No one seems quite what to make of the Doctor's sexuality any more. In The Doctor, The Widow and the Wardrobe he seemed quite disgusted at the thought of anyone fancying him and he panicked when Amy made a pass at him at the end of Time of the Angels/Flesh and Stone. At other times, as here, he seems as sexually-confident as the tenth Doctor. It seems very inconsistent to me and I don't really know what Moffat, Smith et al are thinking, unless they're trying to make him sexual and asexual at the same time, in a 'have cake and eat it' sort of way.

Re: children in the TARDIS, John and Gillian were the Doctor's grandchildren and accompanied him in TV Comic in the sixties, beginning as children and eventually reaching adolescence before going to "galactic university". (The DWM comic later implied that the Doctor dreams the sixties strips when he needs an innocent adventure away from the stress and moral complexity of his usual ones.)
May. 5th, 2013 11:18 am (UTC)
Ah, yes - good point about John and Gillian.
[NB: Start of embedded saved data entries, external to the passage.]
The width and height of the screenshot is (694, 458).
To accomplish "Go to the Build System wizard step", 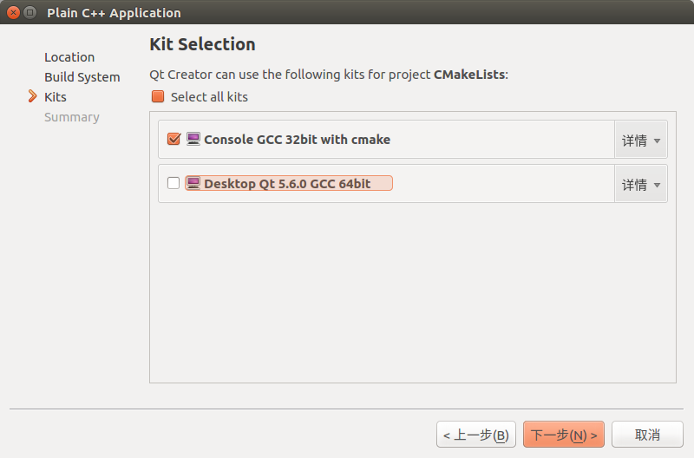I will pyautogui.click(x=82, y=77).
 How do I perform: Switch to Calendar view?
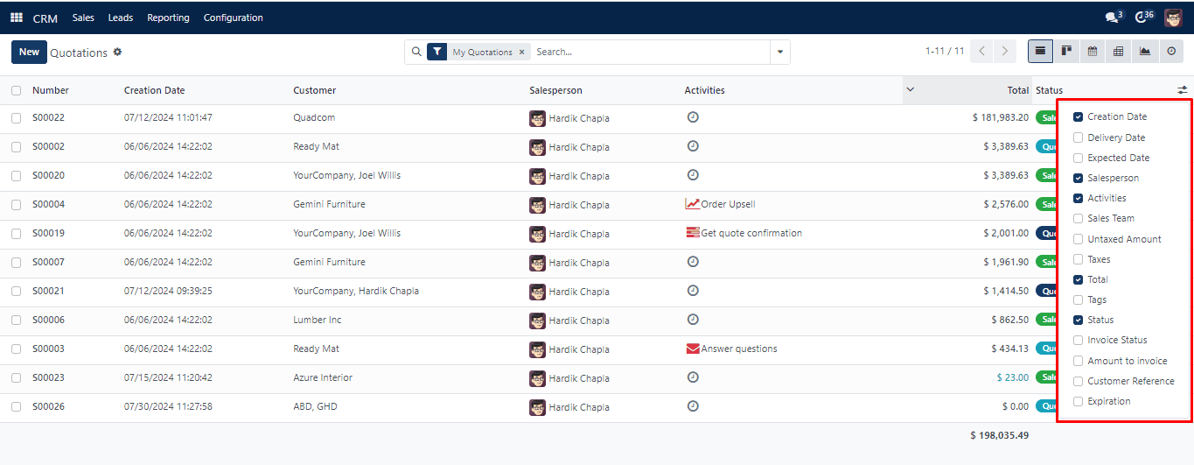pos(1093,52)
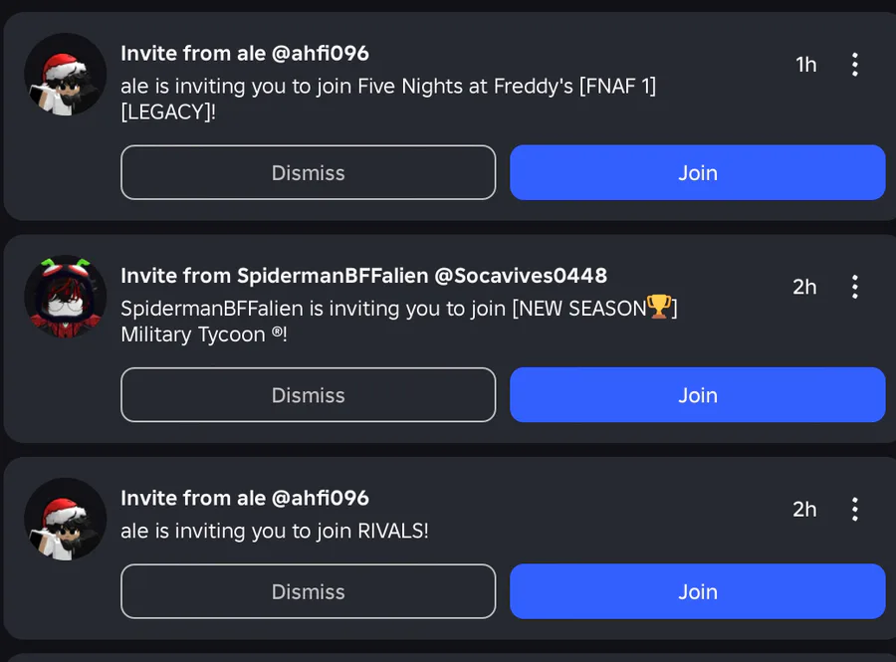The width and height of the screenshot is (896, 662).
Task: Join the RIVALS game invite
Action: pos(697,591)
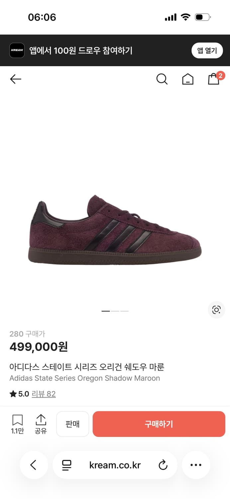This screenshot has width=230, height=499.
Task: Open the search magnifier icon
Action: click(x=162, y=79)
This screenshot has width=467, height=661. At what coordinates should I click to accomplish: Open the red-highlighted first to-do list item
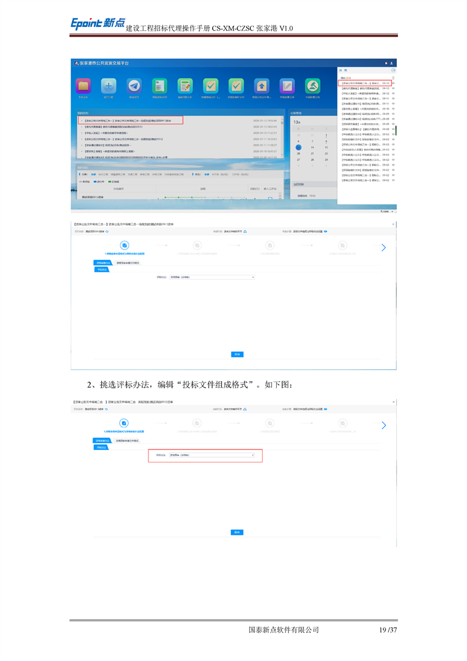[x=131, y=120]
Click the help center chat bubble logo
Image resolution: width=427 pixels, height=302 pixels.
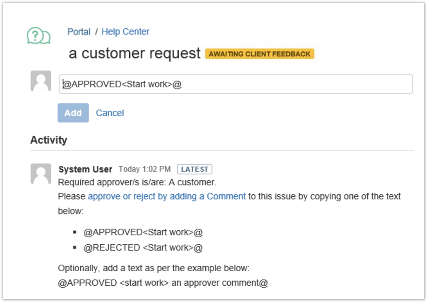click(x=38, y=36)
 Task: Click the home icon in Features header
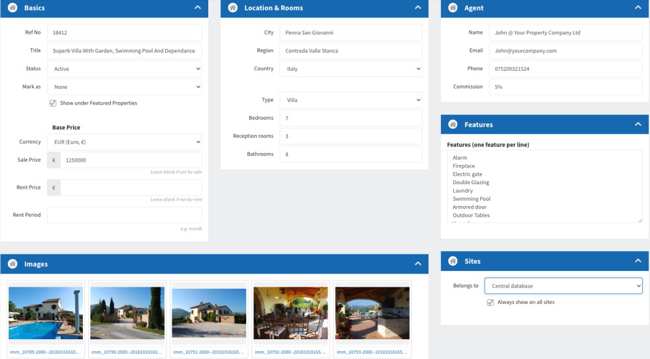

I did know about them, mainly from DVD extras on some of the '60s TV stories, but didn't know about them going to 'Galactic University' in the end.
May. 6th, 2013 12:50 am (UTC)
I dislike that he seems to have been regressed from where he seemed to be a series or so ago having a grown up if rather kinky relationship with River (her being in jail all day and all) to this pantomime creepy stalker kids entertainer type approach. I think they've lost the plot a it actually .
May. 5th, 2013 07:11 am (UTC)
For me, it wasn't just the kiss with Jenny, but the business afterwards where she slaps him and he says 'you've no idea how good that feels. I mean yes, I get the humour, but it also looks uncomfortably like a man sexually harassing a woman and then laughing off her reaction. Which is something I do not want in my Who.

He also kissed Ada on the cheek and Clara on the forehead. I don't want to get all 'is this a kissing story?', but one of the things that I usually like about Who is that it presents respectful, friendly relationships between men and women without suggesting that there has to be a physical or sexual element. If every other media representation did this then I wouldn't mind, but Who is precious and rare in this respect.
May. 5th, 2013 11:18 am (UTC)
There's a definite attempt to explore the way the Doctor uses language and actions which signify attraction to the opposite sex, but I don't think it's being done very well.
May. 5th, 2013 11:23 am (UTC)
You're right about the humour. Within the story, it was obviously supposed to be an expression of how glad he was not to be paralysed any more, but that could have been demonstrated in a hundred other ways which didn't also read as "Woo-hoo! Isn't is fun to violate a woman's boundaries so much that she feels compelled to slap me?!"
May. 5th, 2013 08:17 pm (UTC)
I enjoyed that - as I have most of this half-season. However, there seemed to be a little bit of time-travel as Parry's version of Jerusalem dates only from 1916!
May. 6th, 2013 12:47 am (UTC)
I did recognise the into roam philanthropist model village thing but forgot about Saltaire. Of course! I was hung up on New Lanark..
May. 6th, 2013 04:38 pm (UTC)
A few of us watching here felt that there were very clear parallels between 'Sweetville' and 'Bournville', which was established as a bit of an ideal community - and also with 'Charlie And The Chocolate Factory', most notably the line from one character that nobody ever comes out of Sweetville (in the Gene Wilder film version, there's a character who says 'Nobody ever goes in, and nobody ever goes out')...even the exterior was vaguely reminiscent of the chocolate factory.